Totally into multi-sports including triathlon, swimming, cycling, running skating and movement in general. Love to trail run and hang outdoors.


  1. I’m very interested in Wattbike. A few questions:
    1) can it give speed in mph or is it just kph? I’m American & I’m used to relating to speed in miles. I suppose I could get used to km but I’d like to it say miles
    2) where can I find a US dealer, or do they ship from the UK, and what is the fright charge?
    3) How much physical space do I need to fit it?
    4)I’m a fairly serious indoor rower in the winter and train to ride bike centuries in the summer. My rowing rankings for all the ‘events’ are usually in the high end of the top 10 for my age group (51) and I’ve biked several centuries doing 50% of the pulling (i.e. not in a peleton, just with a buddy and pulled at least half the time) at 18.7 mph. I am tempted to think I would like the Pro model better, but don’t know if that is over reaching. I would hate to buy the Trainer and find I wanted more bike, but also scared I’ll get the Pro and find it too hard. Can you advise?
    5) How do you make the Watt bike ‘match’ the fit of your road bike? Should I bring it to the same shop that fitted my bike (FitWerx, see http://www.fitwerx.com ) or do you just take certain measurements of your road bike and make the distances the same? how do you get the same angles?
    6) what is the cost in US dollars?
    7) I’m considering a CompuTrainer or a Cycle Ops 400 as other potential choices. Their big draw is the video workouts that make the resistance change to match the ‘terrain.’ is that ever coming out for wattbike?
    8)I’m sort of confused about gearing on the Wattbike. On the road, when I come to a hill, I try to keep at the same cadence I had on the flat (@96) all the way up the hill by lowering the gear. It’s not always possible if the grade is very steep, of course, but I try. The hill is still there because it physically exists, but you spin up it. If you create a hill on the Wattbike by adjusting the fan (like ‘drag’ on the C2), I don’t see how you then set the ‘gear’ so you can go up the hill at a high cadence. Do you set the magnetic thing down as if you were gearing down? I clearly don’t quite understand…

    • Tom Crandall

      Hi Carla,

      I CCed some folks over at Wattbike, so that they maybe able to answer some of your questions below.

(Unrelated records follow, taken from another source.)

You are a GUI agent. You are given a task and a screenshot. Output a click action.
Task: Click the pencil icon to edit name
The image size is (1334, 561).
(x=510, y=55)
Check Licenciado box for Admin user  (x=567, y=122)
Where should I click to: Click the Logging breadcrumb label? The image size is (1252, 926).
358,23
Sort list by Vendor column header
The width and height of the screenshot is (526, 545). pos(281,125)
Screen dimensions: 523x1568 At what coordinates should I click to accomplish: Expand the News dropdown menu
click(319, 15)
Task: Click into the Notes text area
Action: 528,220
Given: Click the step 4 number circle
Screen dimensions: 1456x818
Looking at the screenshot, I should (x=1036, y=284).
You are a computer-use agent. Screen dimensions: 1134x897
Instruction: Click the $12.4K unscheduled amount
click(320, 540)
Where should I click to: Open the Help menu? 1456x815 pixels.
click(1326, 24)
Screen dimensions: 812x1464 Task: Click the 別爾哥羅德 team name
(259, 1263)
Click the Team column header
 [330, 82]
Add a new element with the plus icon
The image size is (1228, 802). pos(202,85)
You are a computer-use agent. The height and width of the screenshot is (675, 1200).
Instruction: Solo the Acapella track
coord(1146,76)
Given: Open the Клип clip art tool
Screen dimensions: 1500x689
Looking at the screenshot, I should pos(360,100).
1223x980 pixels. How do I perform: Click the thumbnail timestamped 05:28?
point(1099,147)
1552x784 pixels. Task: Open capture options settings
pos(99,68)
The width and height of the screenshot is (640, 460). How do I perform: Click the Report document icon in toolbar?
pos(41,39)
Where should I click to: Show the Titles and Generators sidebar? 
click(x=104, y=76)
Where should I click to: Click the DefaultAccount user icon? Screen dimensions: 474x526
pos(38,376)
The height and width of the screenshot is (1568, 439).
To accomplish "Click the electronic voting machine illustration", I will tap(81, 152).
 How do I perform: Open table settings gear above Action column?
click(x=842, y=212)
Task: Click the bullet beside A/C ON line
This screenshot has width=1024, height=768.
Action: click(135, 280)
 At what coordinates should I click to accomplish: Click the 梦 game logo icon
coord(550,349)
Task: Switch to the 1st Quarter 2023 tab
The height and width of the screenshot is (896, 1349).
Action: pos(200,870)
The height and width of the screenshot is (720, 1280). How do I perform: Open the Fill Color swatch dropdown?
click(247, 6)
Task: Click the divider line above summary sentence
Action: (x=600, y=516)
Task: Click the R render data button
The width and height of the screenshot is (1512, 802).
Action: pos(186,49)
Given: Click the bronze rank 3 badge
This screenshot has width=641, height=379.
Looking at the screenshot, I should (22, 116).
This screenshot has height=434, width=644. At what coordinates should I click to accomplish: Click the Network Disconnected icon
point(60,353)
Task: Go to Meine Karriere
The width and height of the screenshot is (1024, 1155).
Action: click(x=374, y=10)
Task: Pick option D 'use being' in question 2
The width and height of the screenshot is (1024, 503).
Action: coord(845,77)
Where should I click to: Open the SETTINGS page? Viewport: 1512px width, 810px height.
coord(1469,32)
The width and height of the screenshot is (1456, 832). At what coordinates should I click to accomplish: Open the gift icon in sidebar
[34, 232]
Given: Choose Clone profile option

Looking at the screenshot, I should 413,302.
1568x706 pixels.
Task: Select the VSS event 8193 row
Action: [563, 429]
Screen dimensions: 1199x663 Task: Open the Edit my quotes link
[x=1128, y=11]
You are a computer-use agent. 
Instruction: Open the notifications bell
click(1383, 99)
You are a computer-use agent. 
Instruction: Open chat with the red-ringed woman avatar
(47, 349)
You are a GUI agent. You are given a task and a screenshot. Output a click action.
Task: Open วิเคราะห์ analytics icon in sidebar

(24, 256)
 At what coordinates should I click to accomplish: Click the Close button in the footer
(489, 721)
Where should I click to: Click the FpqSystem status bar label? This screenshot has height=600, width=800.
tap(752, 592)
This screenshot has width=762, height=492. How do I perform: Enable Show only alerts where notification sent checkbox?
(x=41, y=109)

      1. I believe the Wattbike can do both MPH and KPH, but I haven’t looked into changing it.
      2. Yes, you can get the Wattbike in the US.
      3. You only need as much physical space as would be required for any other trainer/bike combo. Your best option is to select a spot in the house and have the trainer stay there. Since it weighs 55kg it is quite heavy and is not something you would moving around much. The weight of the bike is really nice when your out of the saddle hammering a workout. It doesn’t move on you.
      4. Wattbike will give you an amazing workout, so either unit would be fine.
      5. The Wattbike is very adjustable, so it is pretty easy to have it setup similar to your road bike configuration.
      6. The retail cost is $3000.00
      7. I don’t see the Wattbike doing something like the Computrainer as far as computer controlled resistance. For me I find the feel of the Wattbike much better, smoother and more consistent.
      8. I don’t climb hills at that high a cadence. I am what you might consider a masher. 🙂 The magnetic unit from what I understand adds resistance like a hill would, where as the fan unit would simulate various wind and speed conditions. You might want to think about lowering your cadence in general. I have found that the guys who I train with who had higher cadences, got better and faster when they lowered their cadence and pushed bigger gears. Just for the record, I am an extremely good climber and typically put a hurting and distance on guys who maintain high cadence.